Every character has a story #19: U+200c and U+200d (ZERO WIDTH [NON] JOINER)

by Michael S. Kaplan, published on 2006/02/15 11:01 -05:00, original URI: http://blogs.msdn.com/b/michkap/archive/2006/02/15/532394.aspx


In the world of Unicode, it is small irony that what usually causes the most emails to be exchanged and the most documents to be written are the characters that have no actual visible representation.

Whether it is U+feff (a.k.a. ZERO WIDTH NO BREAK SPACE, a.k.a. the BOM), U+200e/U+200f (a.k.a. LEFT-TO-RIGHT MARKER/RIGHT-TO-LEFT MARKER), or many of the others, it is these characters that often have the most dangerous and troublesome influence on surrounding text.

I am going to talk about two more of them now....

They are:

Now these characters each have a simple purpose -- the former is to suggest that the characters preceding it and following it should not try to join or ligate, and the latter is to suggest that the characters preceding it and following it should try to join or ligate.

If you have neither then it is something that basically up to the font and rendering engine what they want to do based on their impression of the desired behavior.

And if the font and/or shaping engine wish to ignore the suggestion, they are free to do so at will -- which they often will do if they do not have any specific behavior within their understanding of the two characters.

ZWJ and ZWNJ are only supposed to be used to suggest visual distinctions, not ones that would change the meaning or interpretation of the characters.

They are thus supposed to be ignored in things like the Unicode Collation Algorithm and outright stripped in things like StringPrep.

The problem is that sometimes they do convey semantic meaning or content.

Like in the native Sinhalese word for Sri Lanka, which is the first of these two strings and requires a ZERO WIDTH JOINER:

Now tell me if you think that the first one -- which is the name and needs a U+200d) looks different enough from the second to be considered a significant difference to native readers.

Definitely an example where a linguistic distinction controlling how a language is rendered can quickly become a political one!

Or an reported analagous situation with U+200c and Myanmar.

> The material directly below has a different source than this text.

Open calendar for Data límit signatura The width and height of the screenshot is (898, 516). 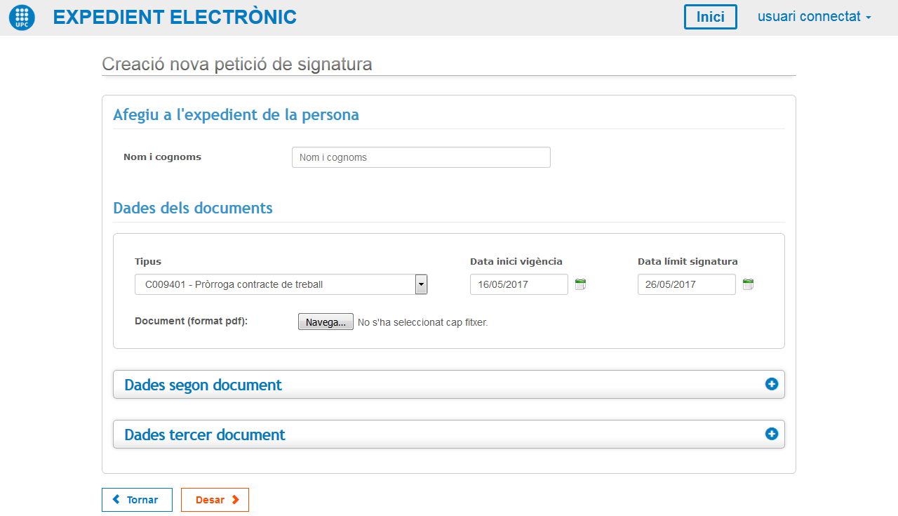(748, 284)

Or perhaps the several reported cases where Farsi appears to show similar issues.

I suppose the  conclusion of all this is simple enough: one person's ignorable suggestions are another person's crucial directions. :-)

Obviously this is an issue that needs to be figured out, especially with UTR #36 and UTR #39 being relied on so heavily to provide guidance on how consumers of Unicode who want to avoid spoofing and other issues.

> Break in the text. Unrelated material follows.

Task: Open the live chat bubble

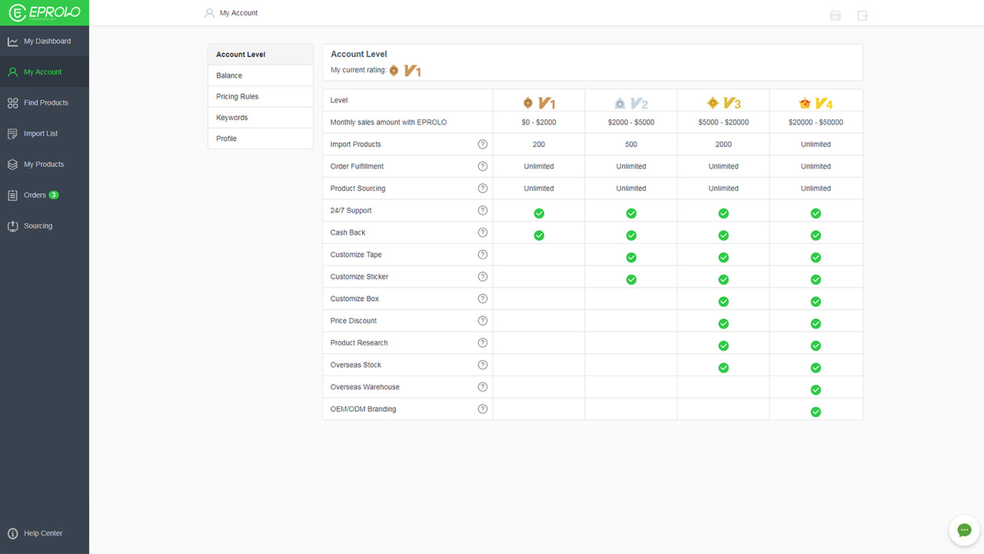Action: click(x=964, y=530)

Preferably in a way that not offend anyone linguistically, or politically.

But look out for those invisible characters. As we learned in the movie Small Soldiers, they are like the wind. Just because you can't see something doesn't mean it's not there....

 

This post brought to you by U+200c and U+200d (a.k.a. ZERO WIDTH NON-JOINER and ZERO WIDTH JOINER)


# Yosuke HASEGAWA on 16 Feb 2006 12:56 AM:

Using ZERO WIDTH (NON) JOINER or ZWNBSP(BOM) to filename or registory key and values, you can create several files that appearance is the same name.

This may cause visual problems in security domain. So I hope to disable using Unicode control characters for filename in Windows.
Of course, Bidi control characters such as "RLO" too.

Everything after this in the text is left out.